Oltre al nostro demansionamento, che consiste nell’accorpamento di ben 3 mansioni quando ne risulta svolta una, in realtà la vera battaglia è sul piano relazionale umano, nella quotidianità.

Per quelle 4 ore al giorno in cui lavori presso la struttura, sei totalmente ostaggio dei tuoi responsabili, qualunque sia la loro esigenza tu ci devi essere; oltre a questo, quasi quotidianamente vai tranquillo che sfori di quella mezz’ora di straordinari in più che nessuno ti paga .

Inoltre, è consistente anche il lavoro mentale che ti porti a casa: il lavaggio delle divise da lavoro, la coordinazione con le colleghe e via dicendo, insomma si tratta di almeno 5 o 6 ore quindi di una o due ore in più al giorno che non vengono retribuite, ma che sono spese per.. la famosa riproduzione della forza lavoro.

Dopo mesi in cui i tentativi di portarmi ad un livello elevato di stress e ricatto ( in seguito alla lotta per il furgone) sono stati quotidiani, posso dire due cose.

La prima: so benissimo che questo mio caso non è isolato ma uno dei tanti che si sentono in giro, d’altronde, se il mio responsabile avesse una frusta, sono più che sicura che la utilizzerebbe celermente su di noi; la seconda cosa che voglio dire è che nonostante abbia tentato più volte di creare un fronte minimo comune con le mie colleghe (puntualmente risolto nel nulla) questo non significa che non si possa creare comunque anche se in forme meno esplicite. Sarò chiara: in un luogo di lavoro dove ti viene chiesto di accelerare i tempi, di fare l’infame verso i tuoi colleghi, di nominare “chi ha fatto cosa”, la risposta migliore è come negli interrogatori... il silenzio.

Dirò di più: se non dimostri un minimo di combattività (che si traduce nell’autotutela fisica e morale, perché sai che puoi prendere la scossa, tagliarti, ecc) stai facendo il favore più grande che tu possa fare ai tuoi capi, cioè dimostrarti loro schiavo a 360 gradi. E anche in virtù del tuo atteggiamento, pur trattandosi spesso di realtà piccole (10-15 dipendenti), loro si comporteranno di conseguenza.

Non si può morire di lavoro, non possiamo andare ad allungare l’elenco delle vittime di infortuni anche se il ricatto di essere buttarti fuori è forte. Siamo eccedenze, ahimè, ma quello che può dare forza anche nei momenti più cupi è non pensare mai che questo destino sia individuale: siamo una classe in questa condizione, è necessario quindi che ogni compagno o collega che si ritrova in questa situazione non pensi alla sua vicenda come alla sfortuna del singolo che lo affligge, ma inizi a guardarsi intorno, a parlare di quanto gli accade, per quanto umiliante possa essere: solo facendo così scoprirà di non essere solo. Il confronto con chi è nella tua situazione o in una simile, ha come risultato il fatto di capire che c’è un livello umano di dignità oltre il quale non puoi permetterti di scendere, altrimenti ti hanno già comprato..

Nonostante il livello di risposta del proletariato ora sia veramente basso, non molliamo la lotta, non buttiamoci giù, non cadiamo in depressione, cosa che capita a tanti giovani perché credono alla formula del “sei inadeguato, non basti per avere un lavoro”. In un capitalismo che non ti garantisce nemmeno più il “diritto allo sfruttamento”, alziamo la testa, senza paura e lottiamo per sopravvivere, almeno come persone!

Dettagli esercizio: Ricopia dal testo tutto il passo che va da "Nonostante il livello" giù fino a "almeno come persone!". Basati soltanto sul testo qui sopra.

Dati da analizzare:
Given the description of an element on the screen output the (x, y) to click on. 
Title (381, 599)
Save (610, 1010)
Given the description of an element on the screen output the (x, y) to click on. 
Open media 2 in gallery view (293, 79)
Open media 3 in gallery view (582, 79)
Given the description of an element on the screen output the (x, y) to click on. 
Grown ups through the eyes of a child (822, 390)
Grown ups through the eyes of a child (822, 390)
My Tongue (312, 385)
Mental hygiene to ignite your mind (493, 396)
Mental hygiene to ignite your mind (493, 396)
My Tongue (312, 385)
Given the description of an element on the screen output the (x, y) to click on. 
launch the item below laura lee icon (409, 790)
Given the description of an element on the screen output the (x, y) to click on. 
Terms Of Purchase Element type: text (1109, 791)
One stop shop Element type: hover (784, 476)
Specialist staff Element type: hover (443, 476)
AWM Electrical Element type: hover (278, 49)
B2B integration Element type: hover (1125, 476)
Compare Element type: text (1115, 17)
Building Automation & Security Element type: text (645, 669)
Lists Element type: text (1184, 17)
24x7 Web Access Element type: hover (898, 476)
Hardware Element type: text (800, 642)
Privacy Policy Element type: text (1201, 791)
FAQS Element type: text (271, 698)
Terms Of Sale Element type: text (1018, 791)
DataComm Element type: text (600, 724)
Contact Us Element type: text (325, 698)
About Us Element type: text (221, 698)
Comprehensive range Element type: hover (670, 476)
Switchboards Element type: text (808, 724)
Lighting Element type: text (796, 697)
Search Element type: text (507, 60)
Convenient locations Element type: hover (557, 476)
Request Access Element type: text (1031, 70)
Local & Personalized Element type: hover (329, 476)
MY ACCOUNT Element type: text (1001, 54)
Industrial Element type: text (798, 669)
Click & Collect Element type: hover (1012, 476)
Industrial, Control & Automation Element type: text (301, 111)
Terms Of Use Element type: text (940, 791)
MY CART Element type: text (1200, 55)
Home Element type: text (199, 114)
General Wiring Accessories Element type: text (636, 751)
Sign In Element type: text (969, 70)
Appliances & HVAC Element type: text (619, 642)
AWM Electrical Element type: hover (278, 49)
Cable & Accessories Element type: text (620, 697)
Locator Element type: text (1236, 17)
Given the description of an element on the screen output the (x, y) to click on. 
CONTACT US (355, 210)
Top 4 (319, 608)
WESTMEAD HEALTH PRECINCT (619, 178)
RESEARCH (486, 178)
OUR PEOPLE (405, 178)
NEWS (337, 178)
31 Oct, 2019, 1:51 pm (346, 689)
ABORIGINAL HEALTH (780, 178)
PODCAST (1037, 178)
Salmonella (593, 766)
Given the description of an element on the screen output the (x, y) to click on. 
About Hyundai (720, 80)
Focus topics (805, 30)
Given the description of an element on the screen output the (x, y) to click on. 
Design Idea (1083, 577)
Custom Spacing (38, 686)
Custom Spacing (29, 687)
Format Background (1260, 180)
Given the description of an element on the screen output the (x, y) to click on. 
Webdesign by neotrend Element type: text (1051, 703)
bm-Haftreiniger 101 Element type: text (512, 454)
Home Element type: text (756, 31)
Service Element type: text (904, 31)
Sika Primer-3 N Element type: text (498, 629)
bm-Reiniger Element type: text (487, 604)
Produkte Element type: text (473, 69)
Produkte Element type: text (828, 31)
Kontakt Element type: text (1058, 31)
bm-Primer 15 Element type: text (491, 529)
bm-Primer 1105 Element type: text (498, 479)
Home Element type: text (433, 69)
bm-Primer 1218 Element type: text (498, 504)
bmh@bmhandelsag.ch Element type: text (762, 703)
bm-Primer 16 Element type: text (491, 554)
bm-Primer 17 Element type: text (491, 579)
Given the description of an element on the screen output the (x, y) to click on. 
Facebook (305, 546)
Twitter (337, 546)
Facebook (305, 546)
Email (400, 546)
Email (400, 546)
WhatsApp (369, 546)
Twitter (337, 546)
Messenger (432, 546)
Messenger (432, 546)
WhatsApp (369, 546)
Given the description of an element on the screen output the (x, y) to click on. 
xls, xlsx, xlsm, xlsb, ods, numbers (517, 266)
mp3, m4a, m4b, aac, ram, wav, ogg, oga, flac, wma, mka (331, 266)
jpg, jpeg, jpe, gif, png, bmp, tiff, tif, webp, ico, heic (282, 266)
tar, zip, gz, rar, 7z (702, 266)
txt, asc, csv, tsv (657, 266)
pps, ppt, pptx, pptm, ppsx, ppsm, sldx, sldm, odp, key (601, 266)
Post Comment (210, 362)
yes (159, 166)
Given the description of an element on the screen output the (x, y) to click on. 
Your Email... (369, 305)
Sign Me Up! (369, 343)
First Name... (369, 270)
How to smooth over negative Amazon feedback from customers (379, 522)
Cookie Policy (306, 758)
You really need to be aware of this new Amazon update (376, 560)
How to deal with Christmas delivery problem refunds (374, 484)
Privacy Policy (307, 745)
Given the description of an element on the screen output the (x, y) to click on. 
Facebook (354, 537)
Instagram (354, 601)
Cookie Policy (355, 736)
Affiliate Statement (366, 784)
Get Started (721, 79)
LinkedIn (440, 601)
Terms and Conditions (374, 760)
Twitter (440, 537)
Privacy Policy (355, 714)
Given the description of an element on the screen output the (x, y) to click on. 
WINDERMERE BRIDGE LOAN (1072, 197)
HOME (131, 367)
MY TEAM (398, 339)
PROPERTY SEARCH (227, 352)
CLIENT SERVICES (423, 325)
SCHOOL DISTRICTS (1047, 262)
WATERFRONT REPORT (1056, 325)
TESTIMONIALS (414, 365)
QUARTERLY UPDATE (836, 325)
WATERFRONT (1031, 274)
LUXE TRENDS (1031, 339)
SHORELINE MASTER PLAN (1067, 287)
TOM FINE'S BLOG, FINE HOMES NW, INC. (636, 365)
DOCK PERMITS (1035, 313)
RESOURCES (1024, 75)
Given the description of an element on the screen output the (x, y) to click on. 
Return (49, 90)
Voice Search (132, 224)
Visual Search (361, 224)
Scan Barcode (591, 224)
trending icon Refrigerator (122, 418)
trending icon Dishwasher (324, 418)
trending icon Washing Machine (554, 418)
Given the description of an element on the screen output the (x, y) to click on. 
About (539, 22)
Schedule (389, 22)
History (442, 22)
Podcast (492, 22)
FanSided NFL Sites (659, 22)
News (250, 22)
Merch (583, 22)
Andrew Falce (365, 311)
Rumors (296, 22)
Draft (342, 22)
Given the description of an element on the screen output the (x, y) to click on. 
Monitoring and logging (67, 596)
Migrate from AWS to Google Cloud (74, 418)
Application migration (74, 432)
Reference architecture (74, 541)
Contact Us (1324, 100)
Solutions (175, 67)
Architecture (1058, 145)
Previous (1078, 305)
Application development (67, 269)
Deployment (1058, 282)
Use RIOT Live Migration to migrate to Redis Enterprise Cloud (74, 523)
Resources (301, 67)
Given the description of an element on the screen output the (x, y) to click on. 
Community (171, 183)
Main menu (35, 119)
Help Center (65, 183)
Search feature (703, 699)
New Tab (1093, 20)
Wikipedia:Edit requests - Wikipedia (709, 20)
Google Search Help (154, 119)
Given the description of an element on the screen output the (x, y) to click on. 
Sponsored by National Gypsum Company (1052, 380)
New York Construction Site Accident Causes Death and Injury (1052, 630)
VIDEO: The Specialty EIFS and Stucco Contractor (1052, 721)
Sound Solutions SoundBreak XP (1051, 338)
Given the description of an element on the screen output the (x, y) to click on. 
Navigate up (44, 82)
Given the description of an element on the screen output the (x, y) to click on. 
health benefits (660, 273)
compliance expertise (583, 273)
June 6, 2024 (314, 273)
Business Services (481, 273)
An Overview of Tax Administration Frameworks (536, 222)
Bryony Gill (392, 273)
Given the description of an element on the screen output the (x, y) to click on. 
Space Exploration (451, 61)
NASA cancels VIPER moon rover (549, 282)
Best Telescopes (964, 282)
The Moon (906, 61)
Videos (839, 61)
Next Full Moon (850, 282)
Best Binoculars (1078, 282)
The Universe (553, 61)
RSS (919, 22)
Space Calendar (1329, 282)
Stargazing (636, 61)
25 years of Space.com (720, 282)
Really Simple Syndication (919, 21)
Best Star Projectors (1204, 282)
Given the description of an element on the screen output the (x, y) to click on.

Risultato esercizio:
Nonostante il livello di risposta del proletariato ora sia veramente basso, non molliamo la lotta, non buttiamoci giù, non cadiamo in depressione, cosa che capita a tanti giovani perché credono alla formula del “sei inadeguato, non basti per avere un lavoro”. In un capitalismo che non ti garantisce nemmeno più il “diritto allo sfruttamento”, alziamo la testa, senza paura e lottiamo per sopravvivere, almeno come persone!